During evening rush hour on August 1, 2007, the I-35W Mississippi River bridge in Minneapolis, Minnesota suddenly collapsed. Several vehicles dropped into the 15-foot-deep river below; others remained stranded on the collapsed sections of the bridge. Thirteen people were killed and 145 were injured.

“This example is dramatic, but it’s just the beginning,” said Christopher Lofgren, the president and CEO of Schneider, a provider of transportation and logistics services. “Catastrophes are going to come at us at a more furious rate.”

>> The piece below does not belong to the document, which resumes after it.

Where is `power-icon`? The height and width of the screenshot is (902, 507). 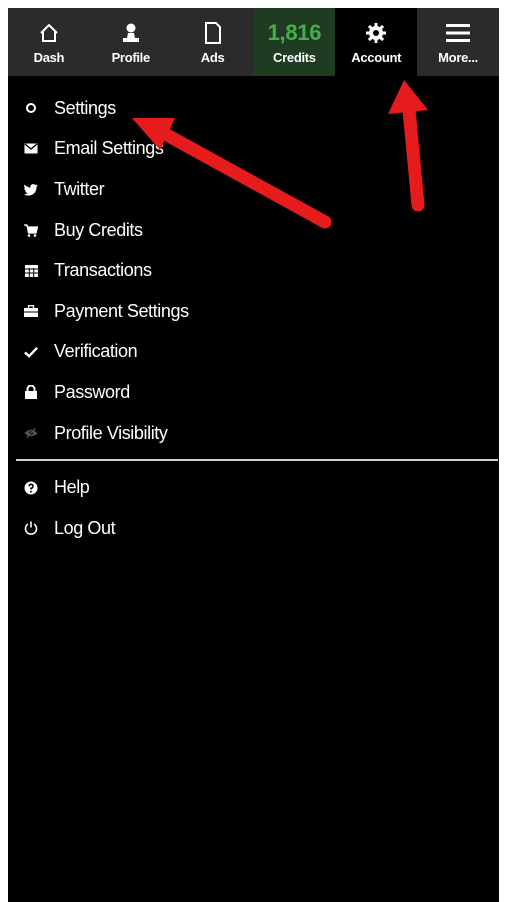
power-icon is located at coordinates (31, 528).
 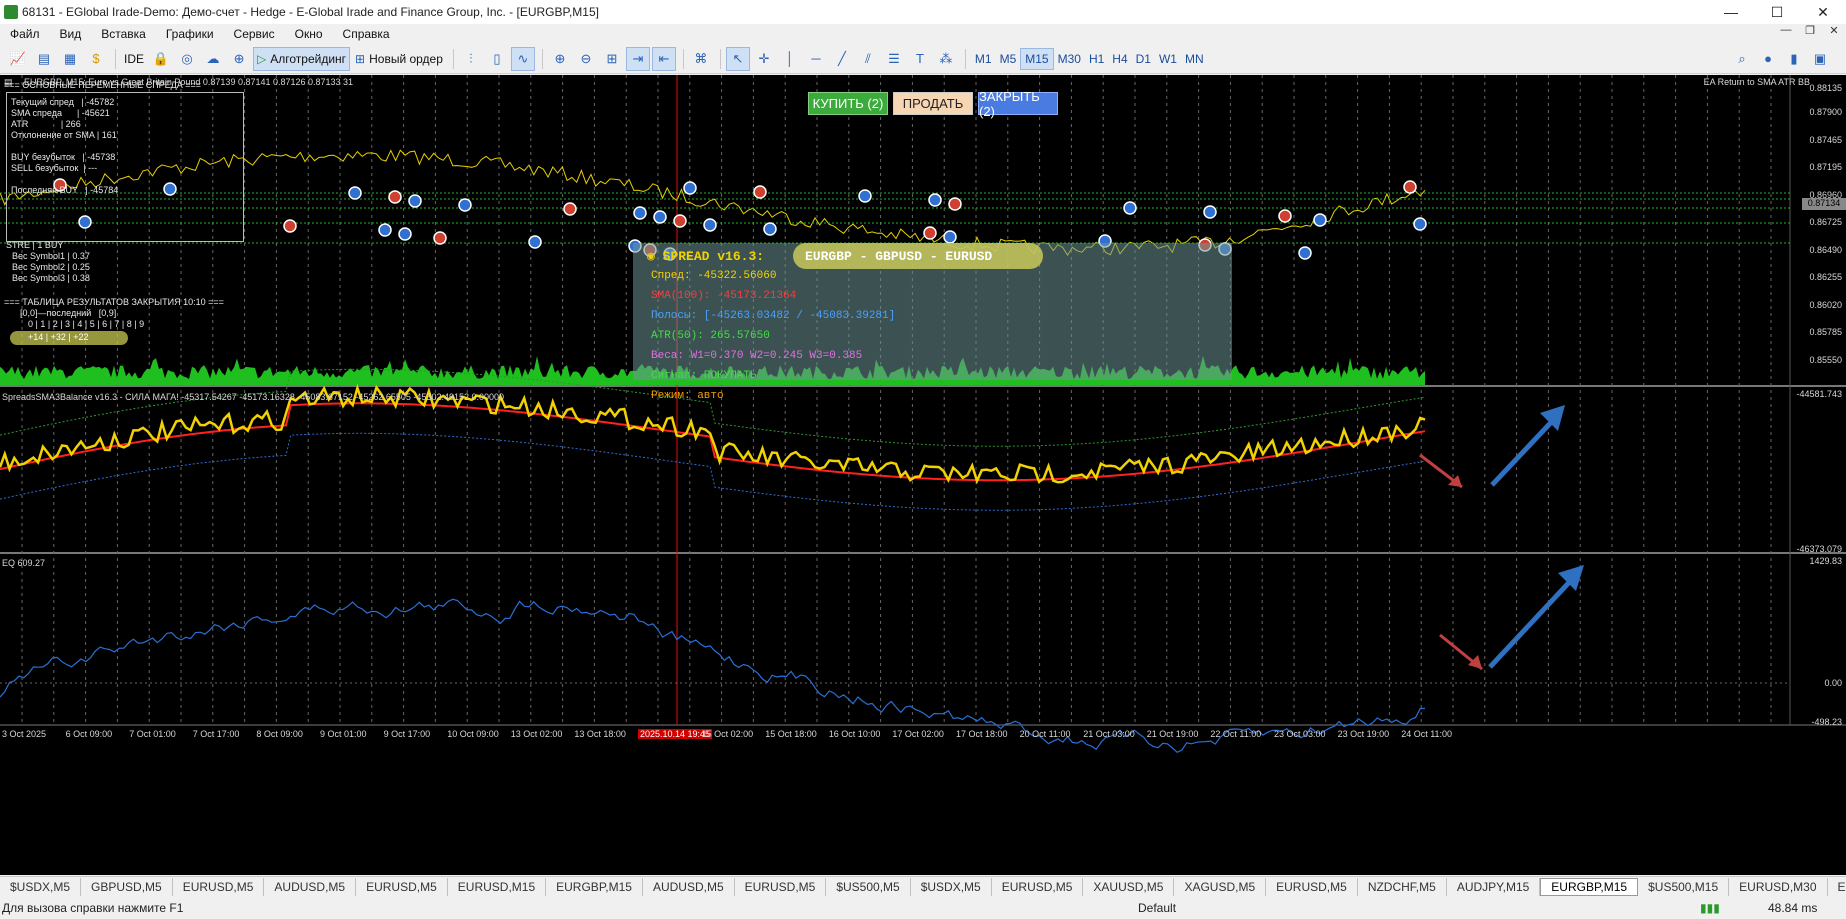 What do you see at coordinates (868, 886) in the screenshot?
I see `chart-tab: $US500,M5` at bounding box center [868, 886].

Christopher LofgrenDuring the 33rd annual William A. Patterson Transportation Lecture, Lofgren argued for increased funding for America’s highway system. “Funding the Future, Lessons from the Past” took place on Tuesday, June 10 in the McCormick Tribune Center Forum.

When President Dwight D. Eisenhower introduced the Highway Trust Fund in 1956, the goal was to construct and maintain the interstate highway system. According to Lofgren, the fund has since deviated from its original mission. It began funding mass transit in 1970 and bike paths, sidewalks, and recreation trails in 1991. This overextension has drastically depleted resources for roads. Lofgren predicts that the Highway Trust Fund will become bankrupt this summer, making disasters like the Minnesota bridge collapse more commonplace.

“We are underinvesting in crumbling infrastructure,” Lofgren said. “The more deterioration we allow, the higher likelihood of something catastrophic happening. But there is political reluctance on both sides of the aisle to fix it.”

Lofgren proposed a user-pays approach to reinvesting in the highway system. This could include higher taxes on gas, more road tolls, distance- or time-based fees, and congestion charges. However, politicians have been historically averse to implementing these changes. Republicans do not want to raise taxes and lose favor with their supporters, Lofgren said, and Democrats worry that extra fees would be unfair to lower-income Americans.

Lofgren noted that China, Australia, and Japan invest much more in their highways because they see roads as a key part of commerce. “But we don’t think of it that way,” Lofgren added. He asked the audience to consider plans implemented in London and Singapore. Both cities employ congestion charges—requiring higher tolls during rush hour in an attempt to spread out traffic more evenly through the day. In both instances, economics drove behavior change.

“Who will support this here?” Lofgren asked. “Politicians worry that it would be ‘political suicide.’ But the magnitude of the challenge will not just go away. We can’t just lower our heads and look away until the next bridge goes out.”

The William A. Patterson Transportation Lecture is supported by the Patterson Endowment and coordinated by the Northwestern University Transportation Center, an interdisciplinary education and research institution at the McCormick School of Engineering and Applied Science that's dedicated to the long-term improvement of global transportation and supply chain systems.